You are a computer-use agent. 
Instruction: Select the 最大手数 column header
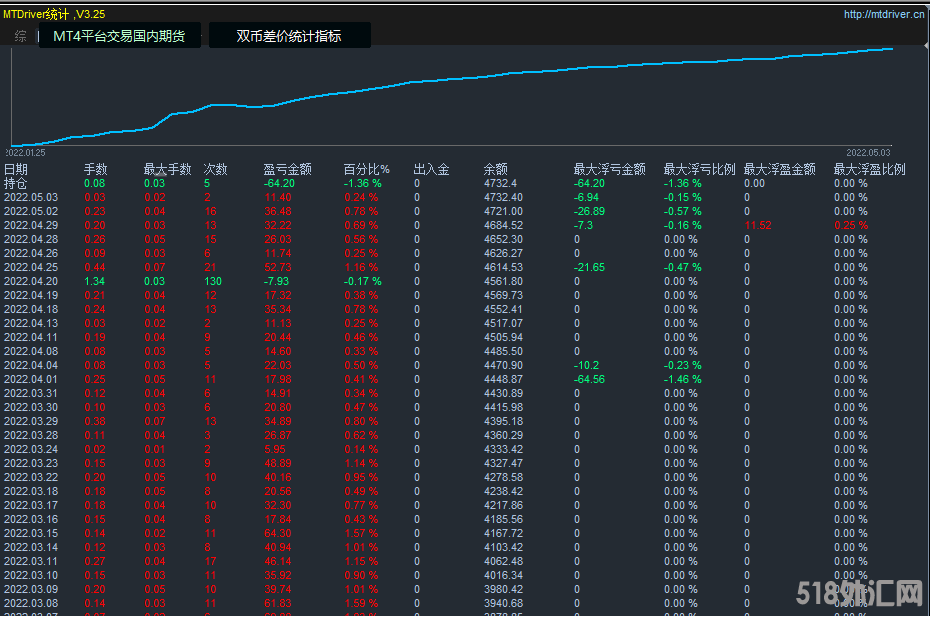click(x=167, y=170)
------------------------------------------------------------
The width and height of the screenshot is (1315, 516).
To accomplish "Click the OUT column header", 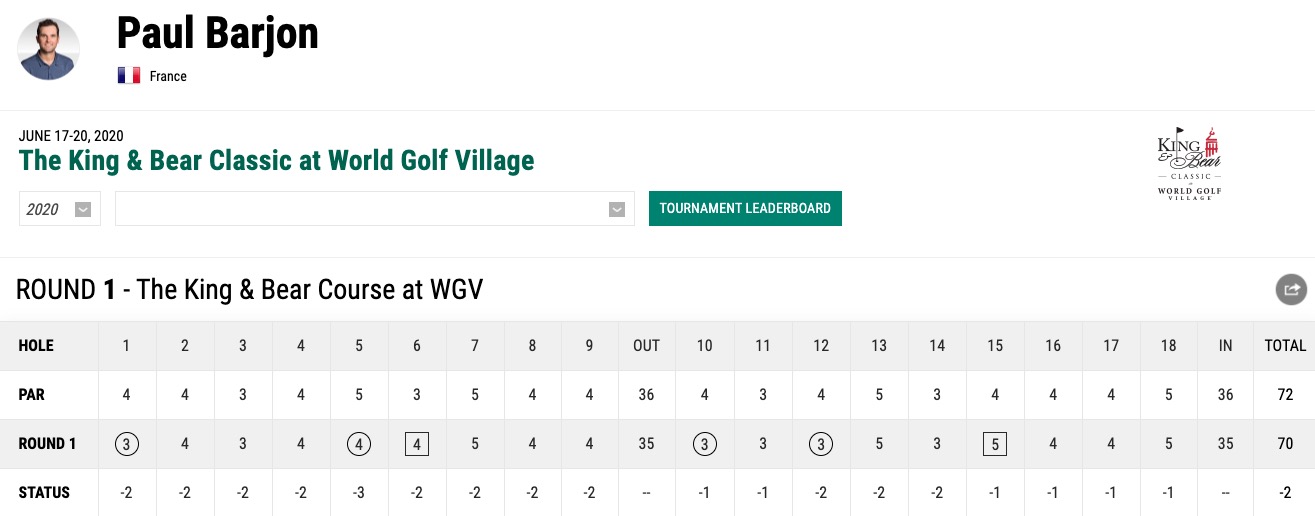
------------------------------------------------------------
▶ Exercise instructions
Beginning with the line above that has "The width and" and going on through the line that has "the OUT column", retype every line exactly and add nothing else; drop the pictures.

▶ Task response
The width and height of the screenshot is (1315, 516).
To accomplish "Click the OUT column header", 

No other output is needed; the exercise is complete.